Schreiben Sie aus dem Text über Frankreich als Vorbild die Passage wortgetreu ab, die mit „Die Politik hat“ beginnt und sich bis einschließlich „einmal zu beenden.“ erstreckt.

Ausgewählter Text
——————

Vorbild Frankreich

Die Politik hat Frankreich als Vorbild entdeckt, entsprechend dem eigenem Gusto natürlich.

Die Franzosen lieben ihr Essen und geben auch mehr Geld als wir dafür aus, und genau diese Liebe zum Essen hat man entdeckt, um die Bauern zu retten. Diese Liebe zum Essen will man gern – manche sogar par ordre du mufti – uns allen ans Herz legen.

Diese Liebe macht man daran fest, wie viel wir für Essen auszugeben bereit sind. Mehr für gleiches Essen, bei gleicher Qualität und gleichen Produktionsbedingungen auszugeben bereit sein sollen. Denn wirklich um Qualität, um andere Produktionsbedingungen geht es nicht. Es geht nur darum, den Bauern zu helfen, deren Höfesterben zu verlangsamen, nicht einmal zu beenden.

——————

Bereitgestellte Daten
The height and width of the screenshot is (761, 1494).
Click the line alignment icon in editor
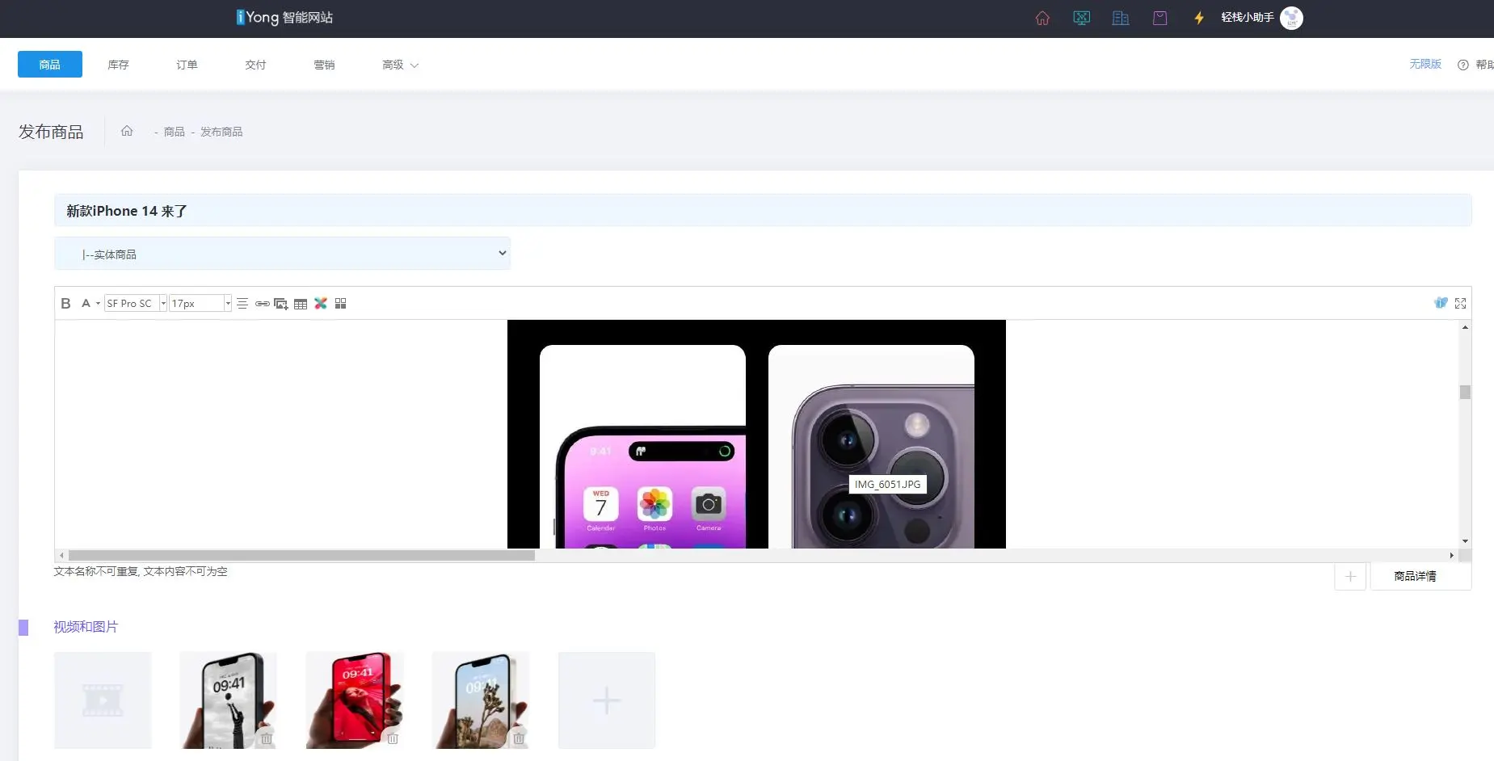(x=242, y=304)
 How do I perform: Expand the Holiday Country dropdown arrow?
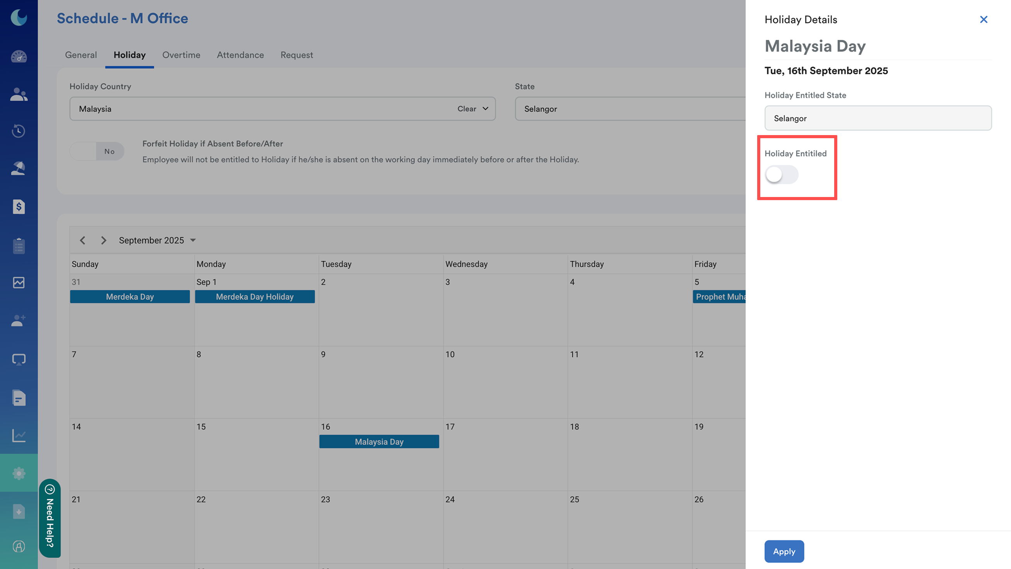pos(485,109)
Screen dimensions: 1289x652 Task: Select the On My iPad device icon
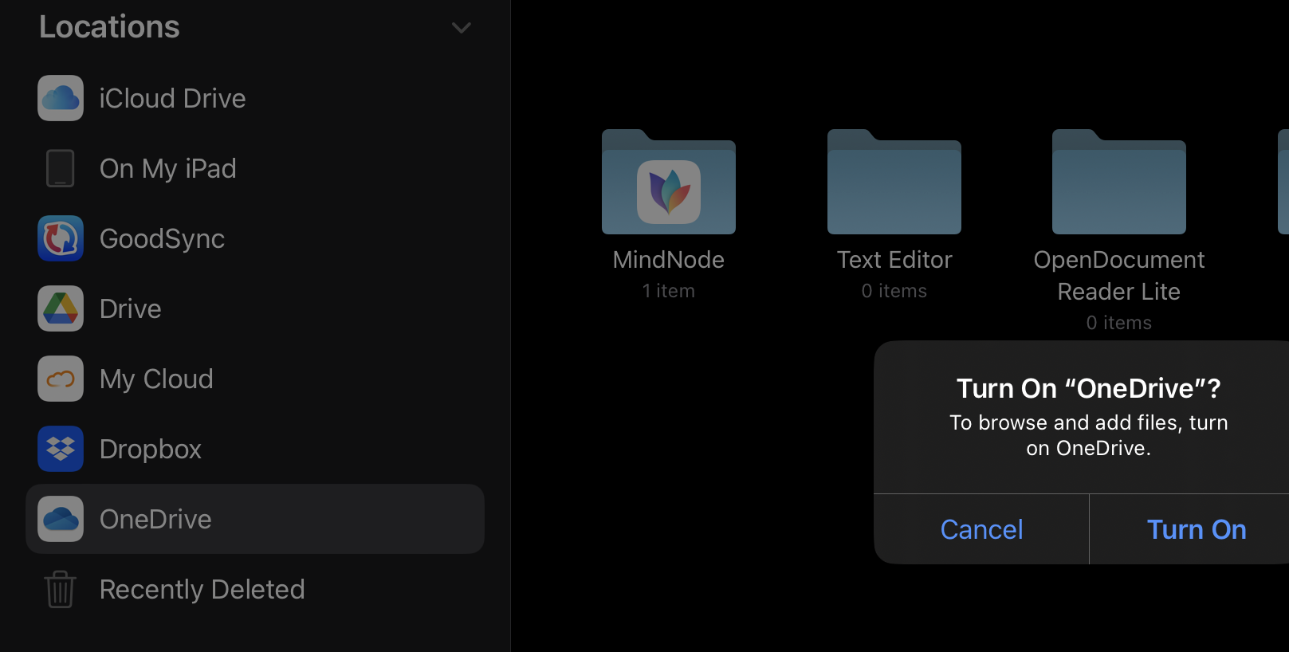click(61, 168)
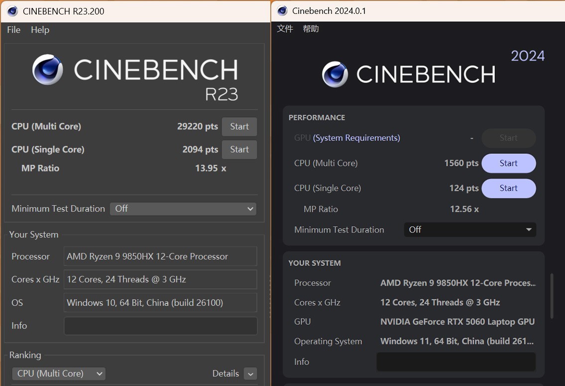Open the 文件 menu in Cinebench 2024

pos(285,29)
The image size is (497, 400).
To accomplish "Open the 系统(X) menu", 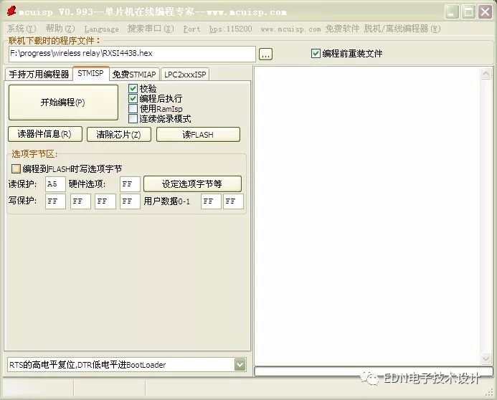I will pyautogui.click(x=20, y=29).
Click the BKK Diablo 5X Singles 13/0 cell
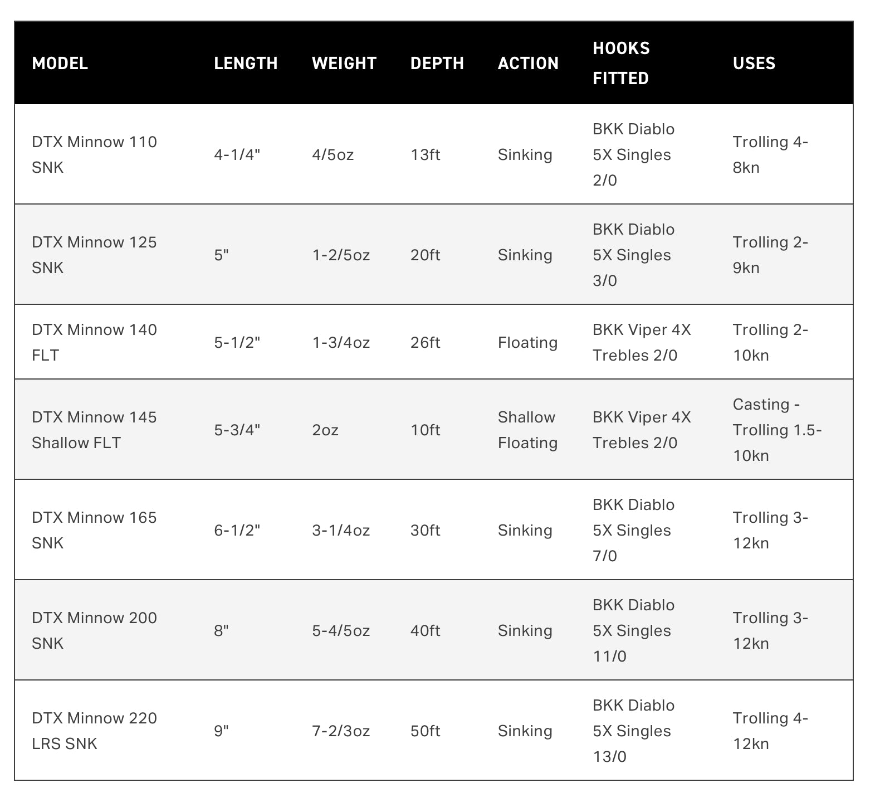 [633, 731]
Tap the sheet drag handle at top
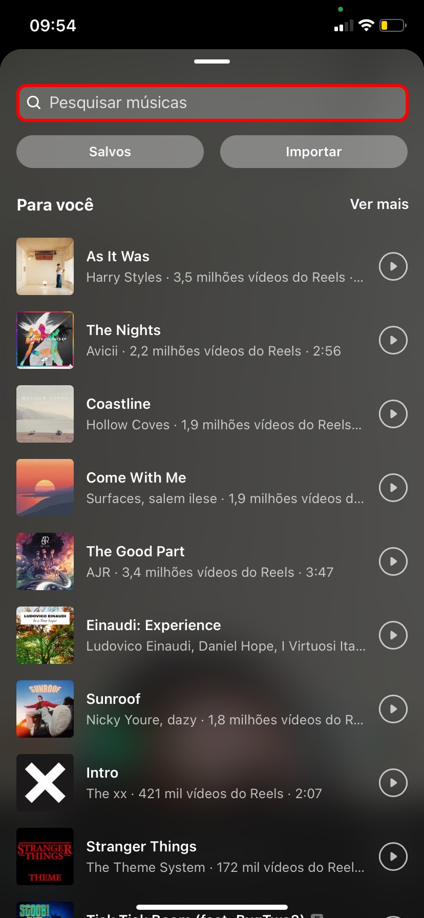 tap(212, 61)
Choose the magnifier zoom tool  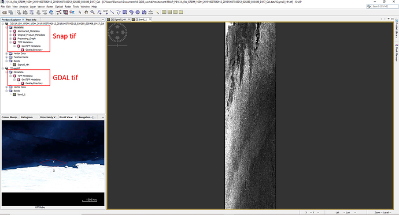pyautogui.click(x=93, y=12)
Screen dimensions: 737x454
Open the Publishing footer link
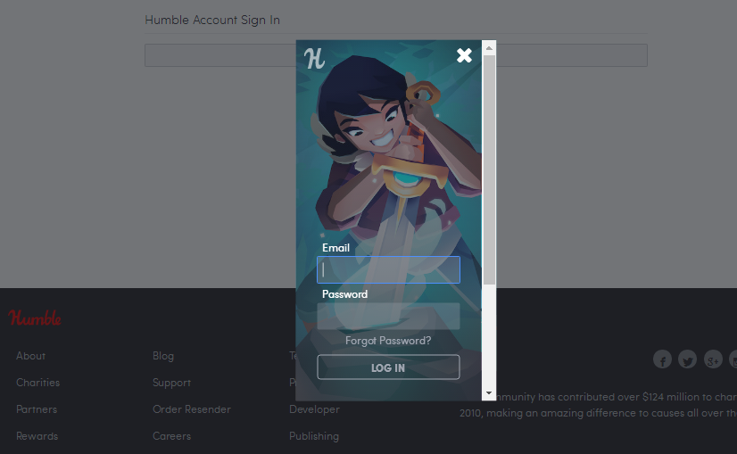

——————

Ergebnis der Aufgabe
Die Politik hat Frankreich als Vorbild entdeckt, entsprechend dem eigenem Gusto natürlich.

Die Franzosen lieben ihr Essen und geben auch mehr Geld als wir dafür aus, und genau diese Liebe zum Essen hat man entdeckt, um die Bauern zu retten. Diese Liebe zum Essen will man gern – manche sogar par ordre du mufti – uns allen ans Herz legen.

Diese Liebe macht man daran fest, wie viel wir für Essen auszugeben bereit sind. Mehr für gleiches Essen, bei gleicher Qualität und gleichen Produktionsbedingungen auszugeben bereit sein sollen. Denn wirklich um Qualität, um andere Produktionsbedingungen geht es nicht. Es geht nur darum, den Bauern zu helfen, deren Höfesterben zu verlangsamen, nicht einmal zu beenden.